O processo movido por Rachel Sheherazade na Justiça trabalhista contra o SBT não correrá sob segredo de Justiça. Essa derrota para a apresentadora, que havia feito o pedido, saiu nesta quinta-feira, 8, segundo o Notícias da TV.
A jornalista pede indenização de quase R$ 20 milhões pelos 9 anos e 7 meses que passou trabalhando na emissora.
Em abril, foram divulgados alguns detalhes da ação, e a defesa da jornalista afirmava que embora tenha sido contratada pela emissora de Silvio Santos como pessoa jurídica, tinha obrigações de uma funcionária regular, como horas extras e plantões.

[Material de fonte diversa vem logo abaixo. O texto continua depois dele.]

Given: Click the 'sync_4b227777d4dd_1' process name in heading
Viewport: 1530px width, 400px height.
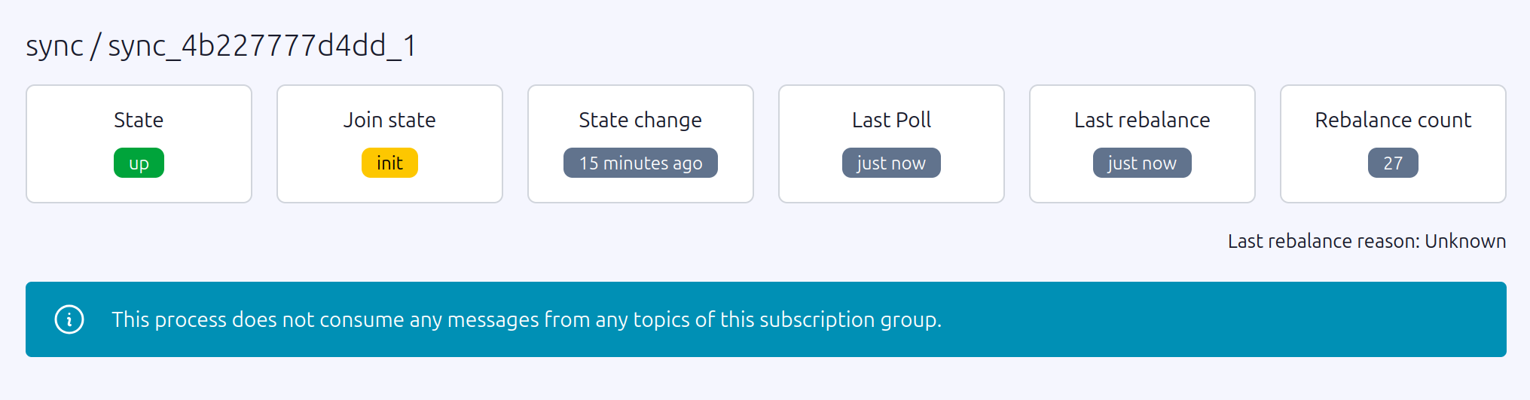Looking at the screenshot, I should pos(262,47).
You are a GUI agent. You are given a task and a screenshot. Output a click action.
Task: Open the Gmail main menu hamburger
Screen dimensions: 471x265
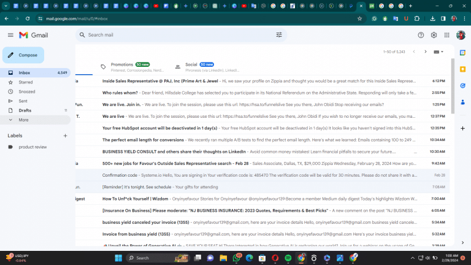point(10,35)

Ou seja, segundo ela, tinha vínculo empregatício, exigindo o pagamento dos direitos trabalhistas desde o início do seu contrato, que não eram pagos por conta do contrato como PJ. O ato, segundo o advogado de Rachel, André Froes de Aguilar, é conhecido como “Fraude Trabalhista - Pejotização”
Danos morais por perseguição e punições - Segundo o advogado, "ainda, há pedido de Indenização por Dano Morais pelos constrangimentos, perseguições e punições sofridas durante a relação de emprego.
Em setembro de 2020, ela foi demitida um mês antes do vencimento do seu contrato, logo após criticar o presidente Jair Bolsonaro em vídeos no seu canal pessoal do YouTube. Antes da demissão, Rachel ficou na 'geladeira' às sextas-feiras, como punição dada por Silvio Santos. Os rumores eram de que sua "cabeça" foi pedida após as críticas.